Arrange the rows from the line containing "Click the 29 Dec 2014 date label" down through the line containing "Select the 28.02.2025" as a two-column CSV with the header input,output. Give one line per row, with its text under input and its answer under output, each in a single quoted field and with line breaks turned into spaces.

Available records:
■ ■ ■ ■ ■

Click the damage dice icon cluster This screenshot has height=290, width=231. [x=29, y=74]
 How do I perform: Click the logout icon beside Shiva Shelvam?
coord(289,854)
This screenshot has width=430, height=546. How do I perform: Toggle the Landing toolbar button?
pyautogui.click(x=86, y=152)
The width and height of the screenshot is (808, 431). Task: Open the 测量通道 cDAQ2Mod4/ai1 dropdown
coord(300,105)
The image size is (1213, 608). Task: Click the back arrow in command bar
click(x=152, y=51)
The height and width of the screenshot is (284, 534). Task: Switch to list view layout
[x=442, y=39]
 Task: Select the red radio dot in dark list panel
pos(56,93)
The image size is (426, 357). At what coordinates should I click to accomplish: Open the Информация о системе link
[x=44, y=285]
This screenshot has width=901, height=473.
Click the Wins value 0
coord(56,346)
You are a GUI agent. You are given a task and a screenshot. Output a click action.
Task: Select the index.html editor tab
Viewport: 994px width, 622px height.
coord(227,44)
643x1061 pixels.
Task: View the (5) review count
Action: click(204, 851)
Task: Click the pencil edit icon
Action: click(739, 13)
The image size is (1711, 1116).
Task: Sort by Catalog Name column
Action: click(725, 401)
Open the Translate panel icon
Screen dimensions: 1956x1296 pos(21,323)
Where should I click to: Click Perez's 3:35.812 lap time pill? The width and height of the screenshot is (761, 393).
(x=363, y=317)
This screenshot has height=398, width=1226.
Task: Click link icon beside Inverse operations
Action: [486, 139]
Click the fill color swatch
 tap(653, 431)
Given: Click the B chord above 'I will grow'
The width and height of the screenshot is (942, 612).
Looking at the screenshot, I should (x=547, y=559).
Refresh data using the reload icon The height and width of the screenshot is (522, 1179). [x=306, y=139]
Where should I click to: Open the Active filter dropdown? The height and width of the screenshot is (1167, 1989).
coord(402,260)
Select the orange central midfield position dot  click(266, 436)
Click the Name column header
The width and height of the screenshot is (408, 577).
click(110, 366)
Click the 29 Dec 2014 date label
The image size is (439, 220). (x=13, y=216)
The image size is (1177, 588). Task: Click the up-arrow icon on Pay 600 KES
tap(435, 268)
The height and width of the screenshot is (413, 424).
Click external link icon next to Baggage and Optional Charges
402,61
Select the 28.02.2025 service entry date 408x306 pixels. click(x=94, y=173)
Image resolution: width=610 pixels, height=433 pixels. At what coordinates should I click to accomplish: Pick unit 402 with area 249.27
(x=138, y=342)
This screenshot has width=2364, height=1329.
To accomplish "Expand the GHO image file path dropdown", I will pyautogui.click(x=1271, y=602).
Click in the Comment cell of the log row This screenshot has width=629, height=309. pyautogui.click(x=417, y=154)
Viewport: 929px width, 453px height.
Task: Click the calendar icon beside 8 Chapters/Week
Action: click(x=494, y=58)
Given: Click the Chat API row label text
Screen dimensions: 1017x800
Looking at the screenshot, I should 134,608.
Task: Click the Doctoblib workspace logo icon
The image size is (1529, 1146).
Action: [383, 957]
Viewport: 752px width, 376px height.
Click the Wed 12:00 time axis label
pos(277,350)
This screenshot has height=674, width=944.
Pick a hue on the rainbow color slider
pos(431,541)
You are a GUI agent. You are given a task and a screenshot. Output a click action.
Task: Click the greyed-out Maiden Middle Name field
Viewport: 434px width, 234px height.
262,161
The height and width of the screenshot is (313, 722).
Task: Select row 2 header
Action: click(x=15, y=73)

■ ■ ■ ■ ■

Finished exercise:
input,output
"Click the 29 Dec 2014 date label","The image size is (439, 220). (x=13, y=216)"
"The image size is (1177, 588). Task: Click the up-arrow icon on Pay 600 KES","tap(435, 268)"
"The height and width of the screenshot is (413, 424). Click external link icon next to Baggage and Optional Charges","402,61"
"Select the 28.02.2025 service entry date 408x306 pixels.","click(x=94, y=173)"